**What is needed:** Without the pictures, print the lines from the one holding "Where should I" through the last line below, both included, exactly as they stand.
***** Input data *****
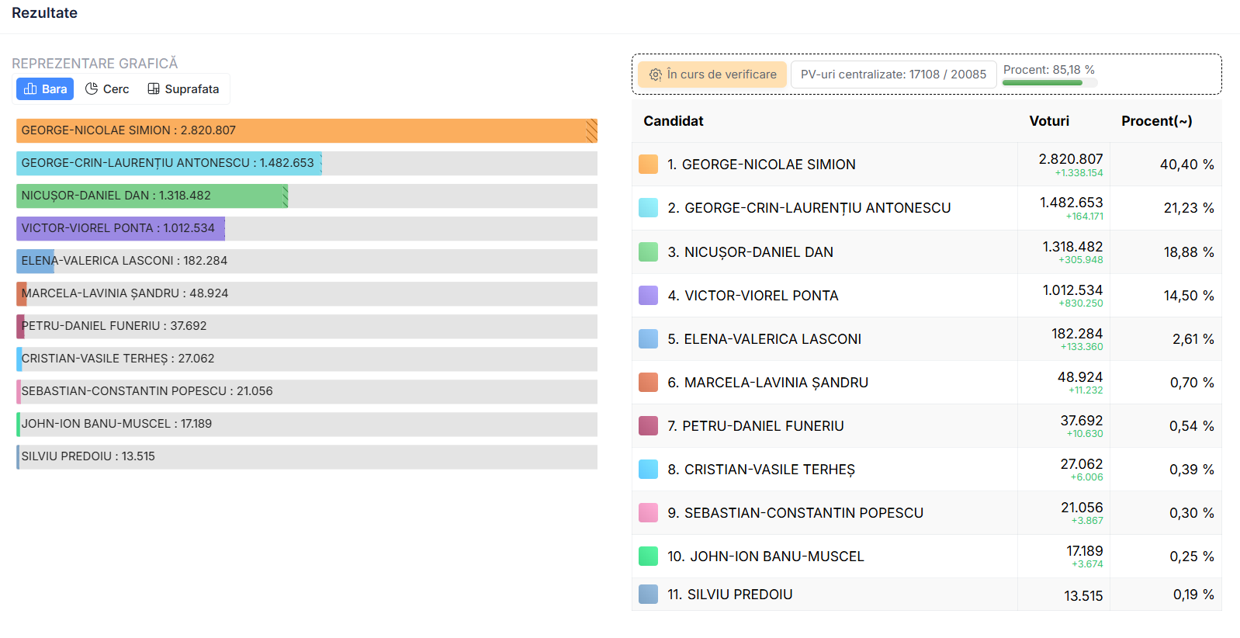This screenshot has width=1240, height=638.
Task: Click the Suprafata treemap icon
Action: [154, 89]
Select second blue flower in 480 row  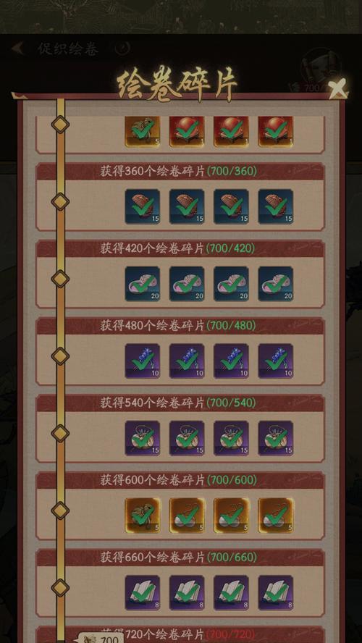187,361
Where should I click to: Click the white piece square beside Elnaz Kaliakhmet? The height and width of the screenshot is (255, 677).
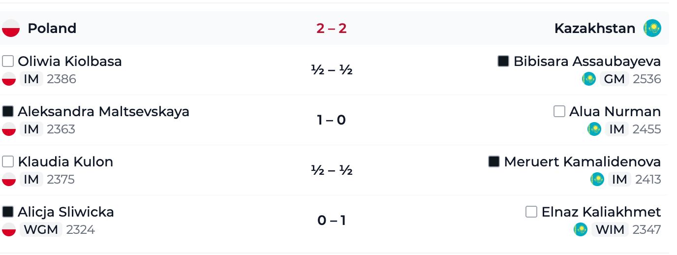(x=531, y=212)
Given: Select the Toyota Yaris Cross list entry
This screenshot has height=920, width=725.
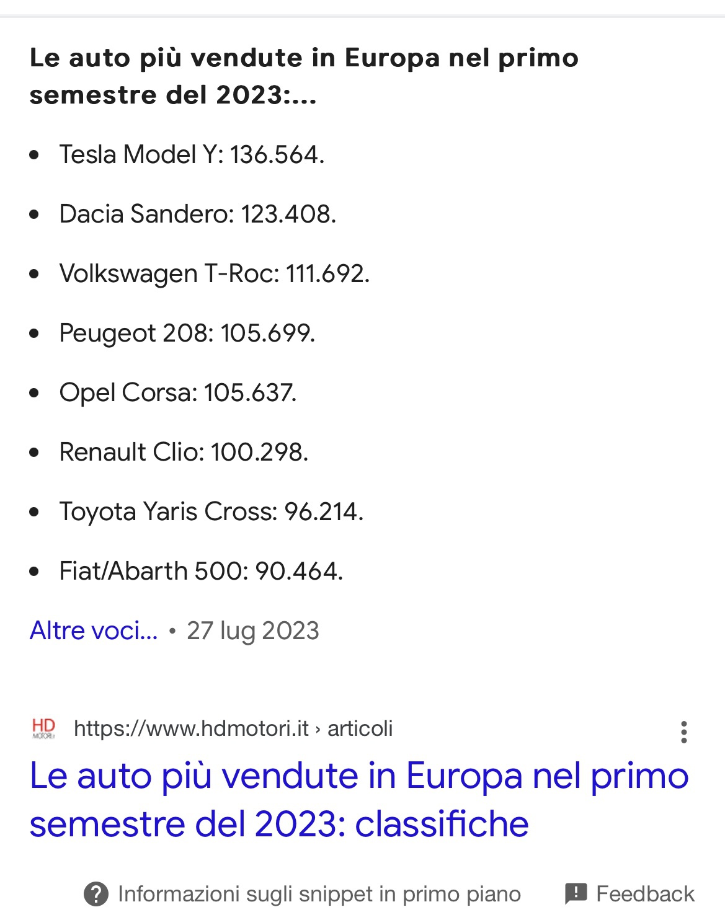Looking at the screenshot, I should 211,511.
*****
**Solution:**
Where should I click to: Click the white piece square beside Elnaz Kaliakhmet? The height and width of the screenshot is (255, 677).
(x=531, y=212)
Given: Select the Toyota Yaris Cross list entry
This screenshot has height=920, width=725.
Looking at the screenshot, I should 211,511.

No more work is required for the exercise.